### Records for processing
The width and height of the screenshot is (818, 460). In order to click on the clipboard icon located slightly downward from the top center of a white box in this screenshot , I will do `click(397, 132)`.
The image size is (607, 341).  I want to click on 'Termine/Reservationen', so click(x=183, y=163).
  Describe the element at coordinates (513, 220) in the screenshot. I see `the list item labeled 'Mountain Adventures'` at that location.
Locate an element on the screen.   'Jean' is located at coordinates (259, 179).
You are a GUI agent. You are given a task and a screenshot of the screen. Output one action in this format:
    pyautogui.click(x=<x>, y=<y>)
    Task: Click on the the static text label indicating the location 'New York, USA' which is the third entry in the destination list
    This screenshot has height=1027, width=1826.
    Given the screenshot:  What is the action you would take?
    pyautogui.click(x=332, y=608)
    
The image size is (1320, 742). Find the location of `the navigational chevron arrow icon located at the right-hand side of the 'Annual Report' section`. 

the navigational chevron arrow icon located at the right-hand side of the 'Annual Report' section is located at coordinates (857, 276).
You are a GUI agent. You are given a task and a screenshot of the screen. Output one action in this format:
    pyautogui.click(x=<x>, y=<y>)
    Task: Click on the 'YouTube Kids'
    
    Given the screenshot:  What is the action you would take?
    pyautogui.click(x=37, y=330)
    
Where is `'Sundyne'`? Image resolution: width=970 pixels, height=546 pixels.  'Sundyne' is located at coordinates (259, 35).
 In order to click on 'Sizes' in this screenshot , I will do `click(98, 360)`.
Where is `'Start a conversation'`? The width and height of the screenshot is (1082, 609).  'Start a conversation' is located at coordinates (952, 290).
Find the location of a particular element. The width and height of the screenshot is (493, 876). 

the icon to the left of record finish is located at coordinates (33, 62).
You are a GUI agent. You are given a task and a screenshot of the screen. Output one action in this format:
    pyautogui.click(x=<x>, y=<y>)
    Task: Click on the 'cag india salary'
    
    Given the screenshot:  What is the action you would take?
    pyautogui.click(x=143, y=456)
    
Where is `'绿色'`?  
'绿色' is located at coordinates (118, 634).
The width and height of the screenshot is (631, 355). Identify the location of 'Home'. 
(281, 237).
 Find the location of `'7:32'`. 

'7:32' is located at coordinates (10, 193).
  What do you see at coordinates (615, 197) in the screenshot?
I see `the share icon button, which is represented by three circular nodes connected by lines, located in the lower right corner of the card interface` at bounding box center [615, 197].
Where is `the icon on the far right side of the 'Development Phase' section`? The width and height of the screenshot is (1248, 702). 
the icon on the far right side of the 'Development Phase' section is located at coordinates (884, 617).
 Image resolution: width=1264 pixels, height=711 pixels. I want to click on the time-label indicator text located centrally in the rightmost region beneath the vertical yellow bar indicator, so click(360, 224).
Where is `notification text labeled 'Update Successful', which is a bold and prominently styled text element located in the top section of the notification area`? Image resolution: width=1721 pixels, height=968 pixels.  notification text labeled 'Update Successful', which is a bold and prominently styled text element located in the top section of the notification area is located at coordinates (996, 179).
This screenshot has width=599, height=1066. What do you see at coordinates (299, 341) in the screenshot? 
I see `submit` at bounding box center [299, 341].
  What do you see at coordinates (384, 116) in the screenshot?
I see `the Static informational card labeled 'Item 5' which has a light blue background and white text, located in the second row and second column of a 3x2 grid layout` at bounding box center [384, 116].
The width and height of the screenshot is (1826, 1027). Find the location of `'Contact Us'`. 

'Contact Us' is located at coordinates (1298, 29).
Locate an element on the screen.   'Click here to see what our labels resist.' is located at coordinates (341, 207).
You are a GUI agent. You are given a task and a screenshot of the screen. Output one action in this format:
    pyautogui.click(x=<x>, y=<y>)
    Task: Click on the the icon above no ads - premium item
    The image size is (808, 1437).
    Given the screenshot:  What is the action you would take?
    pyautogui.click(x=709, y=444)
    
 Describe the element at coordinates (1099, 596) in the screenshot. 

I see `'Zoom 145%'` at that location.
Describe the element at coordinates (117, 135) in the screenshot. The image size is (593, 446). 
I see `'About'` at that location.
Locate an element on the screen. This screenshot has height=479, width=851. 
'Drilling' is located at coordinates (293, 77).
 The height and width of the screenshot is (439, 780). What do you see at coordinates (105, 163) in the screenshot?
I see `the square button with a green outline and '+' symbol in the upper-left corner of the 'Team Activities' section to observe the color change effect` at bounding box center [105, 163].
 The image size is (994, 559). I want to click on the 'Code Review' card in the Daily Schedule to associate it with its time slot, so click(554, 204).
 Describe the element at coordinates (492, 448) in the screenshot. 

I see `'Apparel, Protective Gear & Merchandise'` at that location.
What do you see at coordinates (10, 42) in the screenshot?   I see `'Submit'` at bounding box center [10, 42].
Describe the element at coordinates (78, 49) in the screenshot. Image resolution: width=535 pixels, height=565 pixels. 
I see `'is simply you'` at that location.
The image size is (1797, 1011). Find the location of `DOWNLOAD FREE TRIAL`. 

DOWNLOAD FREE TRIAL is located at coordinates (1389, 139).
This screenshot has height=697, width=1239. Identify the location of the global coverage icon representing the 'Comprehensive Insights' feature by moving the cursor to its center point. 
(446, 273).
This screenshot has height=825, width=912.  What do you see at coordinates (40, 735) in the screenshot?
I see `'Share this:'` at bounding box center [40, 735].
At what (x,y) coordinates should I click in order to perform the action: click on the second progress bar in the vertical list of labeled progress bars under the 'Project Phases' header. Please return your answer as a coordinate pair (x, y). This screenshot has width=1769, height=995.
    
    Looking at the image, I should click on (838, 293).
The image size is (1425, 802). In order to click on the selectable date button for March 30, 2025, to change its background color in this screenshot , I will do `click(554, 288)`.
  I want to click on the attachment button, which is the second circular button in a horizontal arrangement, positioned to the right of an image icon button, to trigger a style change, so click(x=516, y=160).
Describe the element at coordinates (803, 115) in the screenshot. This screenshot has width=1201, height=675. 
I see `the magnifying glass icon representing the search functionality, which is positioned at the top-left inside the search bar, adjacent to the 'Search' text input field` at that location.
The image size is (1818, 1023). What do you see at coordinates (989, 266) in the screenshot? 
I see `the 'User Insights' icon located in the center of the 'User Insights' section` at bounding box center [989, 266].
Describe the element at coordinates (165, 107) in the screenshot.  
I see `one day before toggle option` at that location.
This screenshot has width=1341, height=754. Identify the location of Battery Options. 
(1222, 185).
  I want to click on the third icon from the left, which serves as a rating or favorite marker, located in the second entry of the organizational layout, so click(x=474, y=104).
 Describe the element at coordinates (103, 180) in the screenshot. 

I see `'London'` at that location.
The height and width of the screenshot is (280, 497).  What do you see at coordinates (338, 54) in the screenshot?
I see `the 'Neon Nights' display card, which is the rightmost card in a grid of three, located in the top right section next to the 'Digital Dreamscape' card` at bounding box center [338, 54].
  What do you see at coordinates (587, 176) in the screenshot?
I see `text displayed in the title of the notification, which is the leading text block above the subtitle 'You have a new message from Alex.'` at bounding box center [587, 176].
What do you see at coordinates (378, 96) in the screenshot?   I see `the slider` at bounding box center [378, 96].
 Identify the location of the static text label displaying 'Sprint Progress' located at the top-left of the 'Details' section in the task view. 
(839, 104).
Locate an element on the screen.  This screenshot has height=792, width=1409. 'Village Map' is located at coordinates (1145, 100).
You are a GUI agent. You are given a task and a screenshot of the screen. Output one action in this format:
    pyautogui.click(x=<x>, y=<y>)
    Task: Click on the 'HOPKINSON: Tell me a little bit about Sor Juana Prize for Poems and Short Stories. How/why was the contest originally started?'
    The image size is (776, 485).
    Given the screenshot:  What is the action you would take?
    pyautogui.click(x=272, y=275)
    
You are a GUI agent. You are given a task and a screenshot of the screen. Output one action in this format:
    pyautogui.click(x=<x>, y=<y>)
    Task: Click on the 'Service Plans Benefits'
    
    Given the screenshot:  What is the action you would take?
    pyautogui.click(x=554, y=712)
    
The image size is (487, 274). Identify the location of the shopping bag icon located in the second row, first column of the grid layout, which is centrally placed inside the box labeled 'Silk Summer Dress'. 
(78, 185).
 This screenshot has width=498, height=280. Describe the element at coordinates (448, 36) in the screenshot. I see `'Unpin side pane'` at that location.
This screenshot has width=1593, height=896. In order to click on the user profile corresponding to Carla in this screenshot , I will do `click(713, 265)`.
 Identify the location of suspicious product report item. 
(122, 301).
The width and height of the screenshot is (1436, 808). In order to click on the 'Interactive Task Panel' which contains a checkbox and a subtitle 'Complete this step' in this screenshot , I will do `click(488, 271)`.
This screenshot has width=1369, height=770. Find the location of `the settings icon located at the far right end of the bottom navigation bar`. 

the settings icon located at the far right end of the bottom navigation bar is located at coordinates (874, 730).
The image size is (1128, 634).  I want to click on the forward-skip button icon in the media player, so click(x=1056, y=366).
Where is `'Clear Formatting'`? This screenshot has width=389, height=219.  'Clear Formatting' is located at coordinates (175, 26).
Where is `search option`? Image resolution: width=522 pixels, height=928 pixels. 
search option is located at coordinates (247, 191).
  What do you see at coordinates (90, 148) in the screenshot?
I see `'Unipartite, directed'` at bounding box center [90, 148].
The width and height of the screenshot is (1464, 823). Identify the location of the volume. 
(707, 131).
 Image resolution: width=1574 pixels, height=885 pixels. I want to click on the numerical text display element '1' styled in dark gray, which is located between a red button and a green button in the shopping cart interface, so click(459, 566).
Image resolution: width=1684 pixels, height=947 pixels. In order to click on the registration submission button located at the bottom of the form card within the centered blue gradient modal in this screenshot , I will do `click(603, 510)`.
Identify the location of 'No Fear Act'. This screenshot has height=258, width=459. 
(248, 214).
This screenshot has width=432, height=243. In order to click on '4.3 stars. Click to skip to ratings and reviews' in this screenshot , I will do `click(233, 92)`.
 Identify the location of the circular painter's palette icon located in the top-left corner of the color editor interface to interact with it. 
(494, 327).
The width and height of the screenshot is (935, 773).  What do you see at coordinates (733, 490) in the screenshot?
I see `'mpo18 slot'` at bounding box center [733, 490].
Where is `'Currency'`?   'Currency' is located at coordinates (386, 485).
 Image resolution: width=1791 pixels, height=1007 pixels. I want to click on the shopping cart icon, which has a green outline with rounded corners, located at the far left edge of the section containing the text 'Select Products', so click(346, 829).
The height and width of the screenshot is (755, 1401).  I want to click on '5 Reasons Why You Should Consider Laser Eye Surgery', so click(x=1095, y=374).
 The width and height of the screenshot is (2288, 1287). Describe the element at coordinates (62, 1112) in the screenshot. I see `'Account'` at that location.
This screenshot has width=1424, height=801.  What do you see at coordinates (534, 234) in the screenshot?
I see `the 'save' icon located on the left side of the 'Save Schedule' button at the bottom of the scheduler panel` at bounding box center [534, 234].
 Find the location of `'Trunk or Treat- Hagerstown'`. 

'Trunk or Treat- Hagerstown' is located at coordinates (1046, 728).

### Given instruction
Put the stretch of the records from the line containing "What do you see at coordinates (378, 96)" through the line containing "(839, 104).", both included, into a Markdown table with the columns Row and Line. Number each row and omit any blank lines.

### Answer to the exercise
| Row | Line |
|---|---|
| 1 | What do you see at coordinates (378, 96) in the screenshot?   I see `the slider` at bounding box center [378, 96]. |
| 2 |  Identify the location of the static text label displaying 'Sprint Progress' located at the top-left of the 'Details' section in the task view.  |
| 3 | (839, 104). |